Man who helped bug the Mafia dead at 70

Published by mafia-news.com at 11:55 am under USA

Mafia soldier Angelo “Sonny” Mercurio, who helped the FBI land the first-ever bugging of a mob induction ceremony, has died in Little Rock, Ark., where he lived in the federal witness-protection program, relatives said yesterday.

The 70-year-old former member of the Patriarca crime family died on Dec. 11 of a pulmonary embolism, relatives said.

“He never wanted to be outed [as an informer] . . . it was something he was ashamed about,” said Michael Liston, a Boston lawyer who represented Mr. Mercurio, who had been living under the name of Anthony Valenti. “He described it as being the worst level of hell.”

Born in Boston’s West End, he grew up working in his family’s business, Pearl Bakery, in Malden. After having trouble with the law, including a conviction for stealing securities, he started Vanessa’s Italian Food Shop, named after his daughter, in the Prudential Center. There, he and other mobsters planned many criminal transactions, according to accounts in court.

Mr.

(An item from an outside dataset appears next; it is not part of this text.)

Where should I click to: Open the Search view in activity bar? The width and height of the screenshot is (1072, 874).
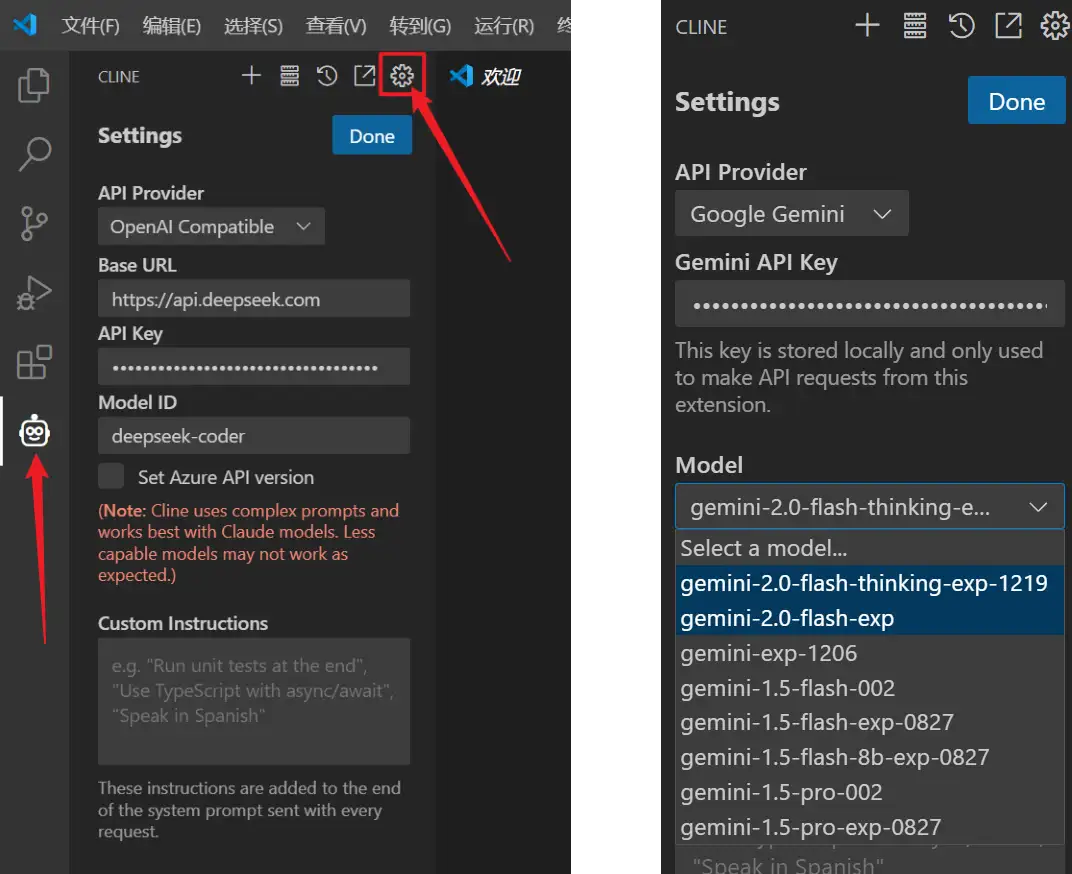[34, 155]
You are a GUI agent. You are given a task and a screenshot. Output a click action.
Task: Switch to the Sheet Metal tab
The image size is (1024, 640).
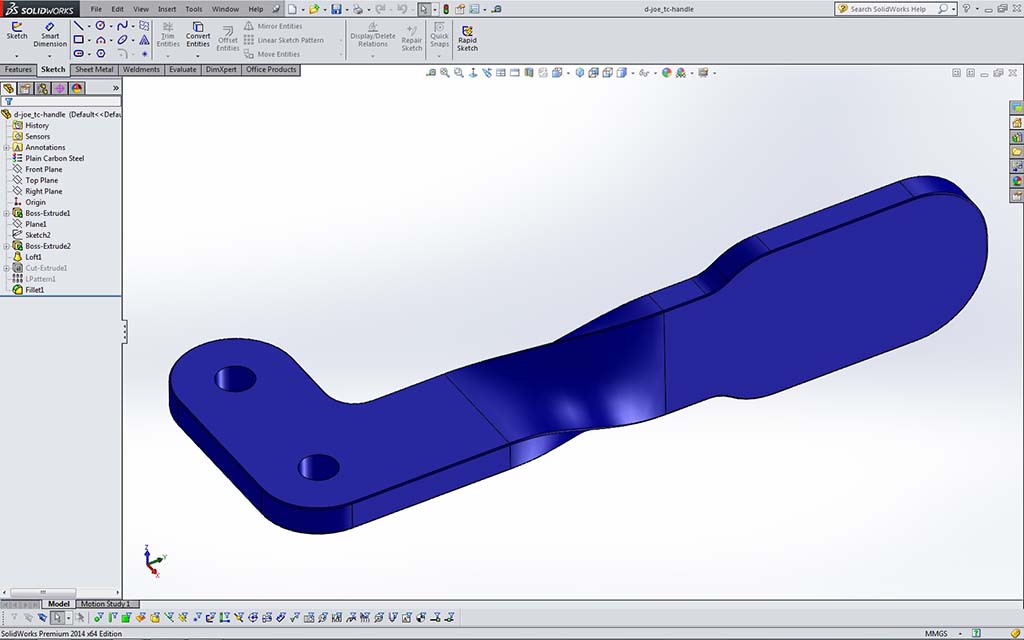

Mercurio, who had been a liaison between the Boston Mafia and the Winter Hill Gang, became one of the FBI’s principal informants in the late 1980s, after the FBI bugged his food shop and gathered enough evidence to indict him and others for extorting a couple of elderly bookmakers.

Mr. Mercurio’s FBI handler was John J. Connolly Jr., the now-disgraced former agent who also used James “Whitey” Bulger and Stephen “The Rifleman” Flemmi as informants. While Connolly was taking a course at Harvard’s John F. Kennedy School of Government in 1989, he occasionally met Mr. Mercurio in Harvard Yard to glean information about the mob, according to revelations in court.

Mr. Mercurio told the FBI an induction ceremony would be held at a Guild Street home in Medford that October. He ferried others to the house and attended the ceremony, where 17 mobsters, including the hierarchy of the New England family, gathered as four new members were “baptized.”

During the ceremony, in which the four pricked their trigger fingers, burned holy cards, and pledged their lives to La Cosa Nostra, Mr. Mercurio even turned down the television to make it easier for FBI bugs in the home to pick up the conversation, according to accounts in court.

The tapes were hailed as critical because it was the first time law enforcement had infiltrated the secret proceedings . The evidence helped bring down the Patriarca family, with the head, Raymond “Junior” Patriarca, sentenced to eight years in prison.

Mr. Mercurio’s work with the FBI also played a role in the downfall of Connolly, who was convicted on federal racketeering charges in 2002 and is serving a 10-year sentence.